**** ARTÍCULO
¿Qué es?
GACETA no es un accidente. Su regreso no es un capricho ni un acto de nostalgia, sino una reflexión y una acción transformadora que hemos querido iniciar a partir de la llegada al Ministerio de las Culturas, las Artes y los Saberes. Obedece a una idea que parte de la certeza de que debemos examinar con curiosidad crítica y sentido constructivo el pasado de las instituciones y la función de lo público en nuestra sociedad, que se quiso convertir durante estos últimos treinta años en una idea calamitosa —lo público no debe editar, no debe intervenir, debe privatizar y ser apenas un árbitro del destino de quienes puedan hacerlo—, borrando así de un tajo la experiencia y el saber de miles de mujeres y de hombres que nos antecedieron y que, a través de la cultura y las artes, propusieron ideas modernizadoras, virtuosas y dispuestas a examinar con inteligencia este país cuyo entramado nos han querido confundir, hacer olvidar o tergiversar, y que en consecuencia no hemos podido descifrar del todo.
Después de sus dos etapas iniciales, la primera entre 1976 y 1984, y la segunda, con dos momentos entre 1989 y 2001, esta tercera etapa, veintitrés años después de aquel cierre en la antesala del régimen privatizador de Álvaro Uribe, y a un año y medio transcurrido desde la llegada de Gustavo Petro y Francia Márquez al poder, como el símbolo de un sinnúmero de luchas sociales en este país que no solo no pudieron ser acalladas, sino que se proyectan ahora hacia el cambio con base en la justicia y la verdad, desde este Ministerio hemos decidido revivir aquellos empeños hasta ahora convertidos en una figura fantasmal, pues creemos que honrar esa historia es una buena manera de imaginar nuevos puentes entre los colombianos, y avanzar hacia el nuevo país que este gobierno viene proponiendo y conquistando.
********
**** REGISTROS
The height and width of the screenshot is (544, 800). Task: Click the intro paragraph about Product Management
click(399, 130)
********
**** REGISTROS
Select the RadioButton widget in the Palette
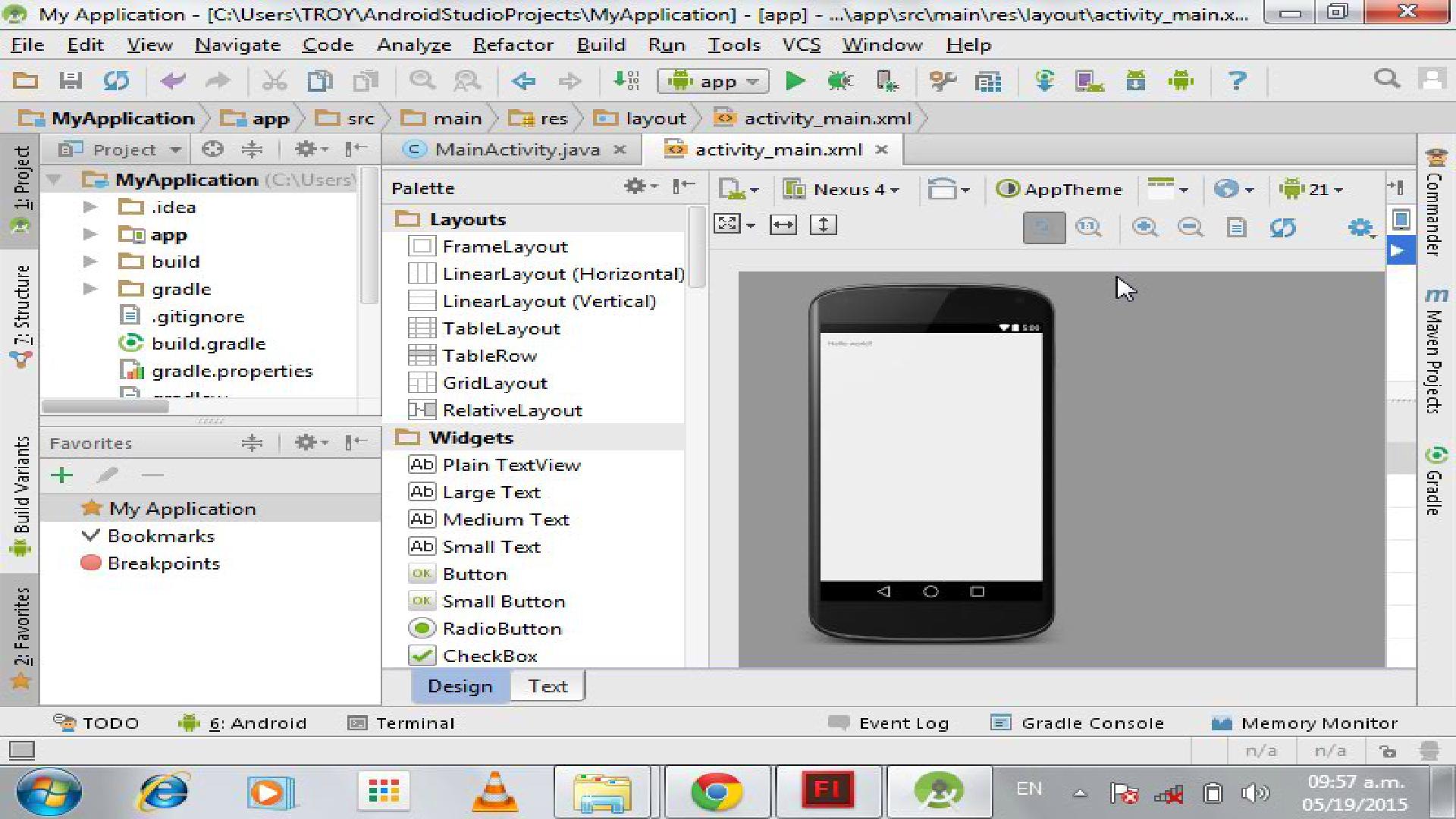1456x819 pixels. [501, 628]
********
> [OBJETIVO 1] Según el artículo, ¿por qué decidió el Ministerio revivir GACETA? Responde en una a tres oraciones.
> [OBJETIVO 2] ¿Puedes transcribir sin cambios el fragmento del artículo que empieza en "Después de sus" y termina en "proponiendo y conquistando."?

> [RESPUESTA DEL EJERCICIO 1] El Ministerio cree que honrar la historia de esos empeños anteriores es una buena manera de imaginar nuevos puentes entre los colombianos. También lo ve como una forma de avanzar hacia el nuevo país que el gobierno viene proponiendo y conquistando.

> [RESPUESTA DEL EJERCICIO 2]
Después de sus dos etapas iniciales, la primera entre 1976 y 1984, y la segunda, con dos momentos entre 1989 y 2001, esta tercera etapa, veintitrés años después de aquel cierre en la antesala del régimen privatizador de Álvaro Uribe, y a un año y medio transcurrido desde la llegada de Gustavo Petro y Francia Márquez al poder, como el símbolo de un sinnúmero de luchas sociales en este país que no solo no pudieron ser acalladas, sino que se proyectan ahora hacia el cambio con base en la justicia y la verdad, desde este Ministerio hemos decidido revivir aquellos empeños hasta ahora convertidos en una figura fantasmal, pues creemos que honrar esa historia es una buena manera de imaginar nuevos puentes entre los colombianos, y avanzar hacia el nuevo país que este gobierno viene proponiendo y conquistando.